DURBAN: La Conférence des Nations Unies sur les changements climatiques à Durban, Afrique du Sud, a eu lieu en novembre et décembre 2011. Les résultats de Durban ont couvert un large éventail de sujets dont, notamment, l’accord visant à établir une deuxième période d’engagement au titre du Protocole de Kyoto, de 2013 à 2020, une décision concernant l’action concertée à long terme au titre de la Convention, et l’accord sur l’opérationnalisation du FVC. Les parties ont également convenu de lancer l’ADP avec mandat "d’élaborer un protocole, un autre instrument juridique ou un résultat convenu ayant force de loi en vertu de la Convention, applicable à toutes les Parties". La conclusion des négociations de l’ADP est prévue en 2015, et l’entrée en vigueur du nouvel instrument, en 2020. L’ADP a été, en outre, chargé d’envisager des mesures permettant de combler l’écart de l’ambition pré-2020, par rapport à l’objectif fixé à 2° C.

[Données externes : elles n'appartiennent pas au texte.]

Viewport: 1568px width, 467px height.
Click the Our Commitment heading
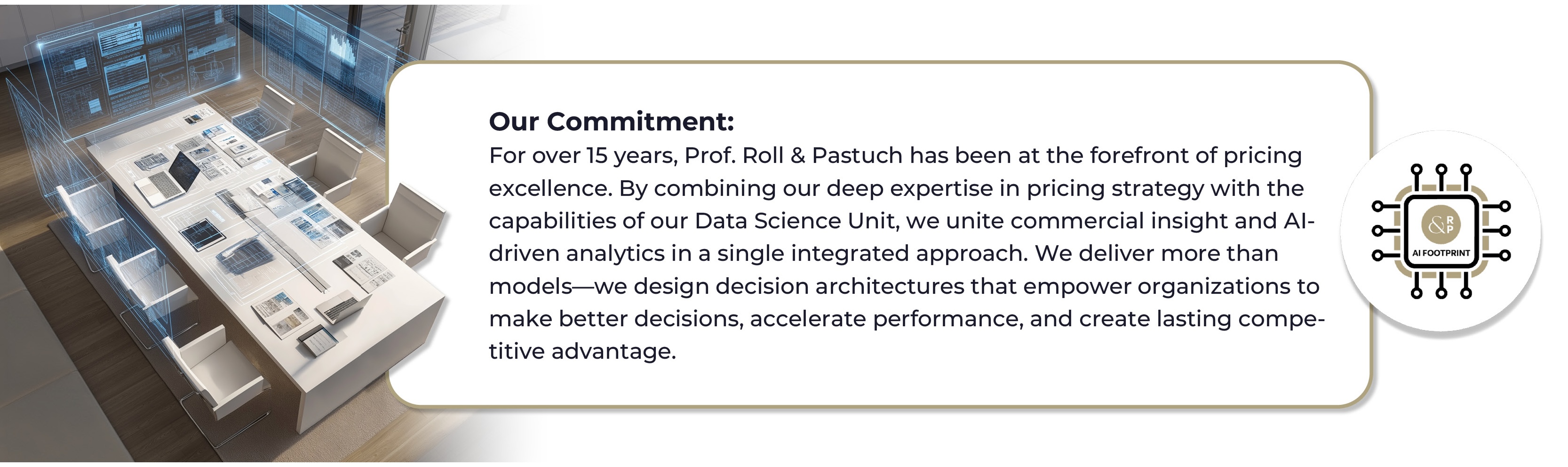coord(611,121)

DOHA: La Conférence des Nations Unies sur les changements climatiques à Doha, Qatar, a eu lieu en novembre et décembre 2012. La Conférence a abouti à un ensemble de décisions, intitulé "Passerelle climatique de Doha". Ces décisions incluaient, notamment, des amendements au Protocole de Kyoto établissant sa seconde période d’engagement et un accord sur la conclusion des travaux de l’AWG-KP à Doha. Les parties ont également convenu de clore l’AWG-LCA et les négociations menées dans le cadre du PAB. Un certain nombre de questions nécessitant un examen plus approfondi ont été transférées à l’Organe subsidiaire de mise en œuvre (SBI) et à l’Organe subsidiaire de conseil scientifique et technologique (SBSTA). Parmi ces questions, il y a lieu de citer: l’évaluation de 2013-2015 de l’objectif mondial; les mesures d’atténuation des pays industrialisés et des pays en développement; les mécanismes de souplesse du protocole de Kyoto; les plans nationaux d’adaptation; le processus MNV; les mécanismes de marché et hors marché; et la REDD +.

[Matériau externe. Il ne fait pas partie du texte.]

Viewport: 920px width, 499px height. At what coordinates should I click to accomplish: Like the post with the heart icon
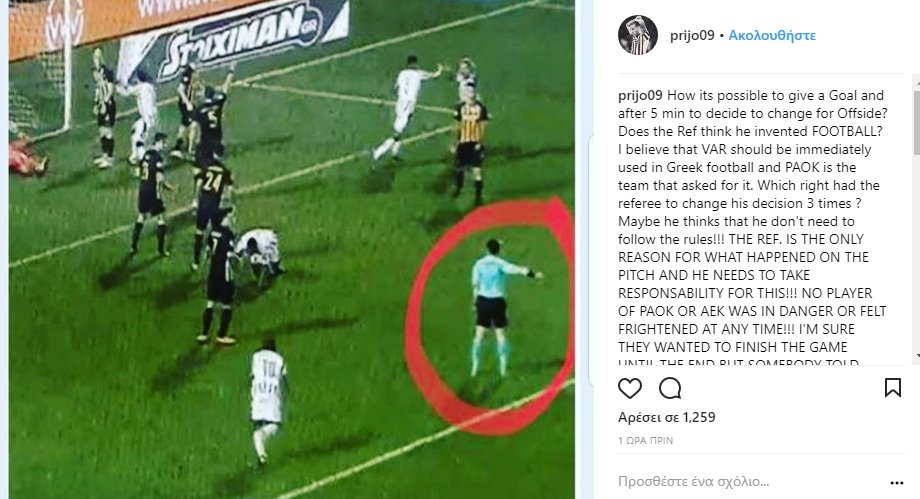630,388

VARSOVIE: La Conférence des Nations Unies sur les changements climatiques à Varsovie, Pologne, a eu lieu en novembre 2013, à Varsovie, en Pologne. Les négociations ont porté sur la mise en application des accords conclus lors des réunions précédentes, y compris la poursuite des travaux de l’ADP. La réunion a entériné une décision de l’ADP qui, entre autres, invitait les parties à entamer ou à intensifier les préparatifs internes des contributions envisagées, fixées au niveau national (CEFN). Les Parties ont également adopté une décision établissant le Mécanisme international de Varsovie sur les pertes et dommages, et le cadre de la REDD + de Varsovie, consistant en une série de sept décisions sur le financement, les arrangements institutionnels et les thèmes méthodologiques de la REDD +.
LIMA: La Conférence des Nations Unies sur les changements climatiques à Lima a eu lieu en décembre 2014, à Lima, Pérou. Elle a englobé la CdP 20 et la RdP 10. Les trois organes subsidiaires s’y sont également réunis: la SBSTA 41 et la SBI 41 et l’ADP 2-7.
Les négociations à Lima ont été axées sur les résultats relevant de l’ADP, nécessaires à la progression vers l’accord devant être réalisé à Paris lors de la CdP 21 en 2015, y compris l’élaboration des données et procédures de soumission des CEFN, dans les meilleurs délais possibles en 2015, et l’avancée sur les éléments d’un projet de texte de négociation. Après de longues négociations, la CdP 20 a adopté "l’Appel de Lima pour un action sur le climat", qui démarre les négociations visant la conclusion d’un accord en 2015, y compris le processus de soumission et d’examen des CEFN. La décision porte également sur l’amélioration de l’ambition pré-2020.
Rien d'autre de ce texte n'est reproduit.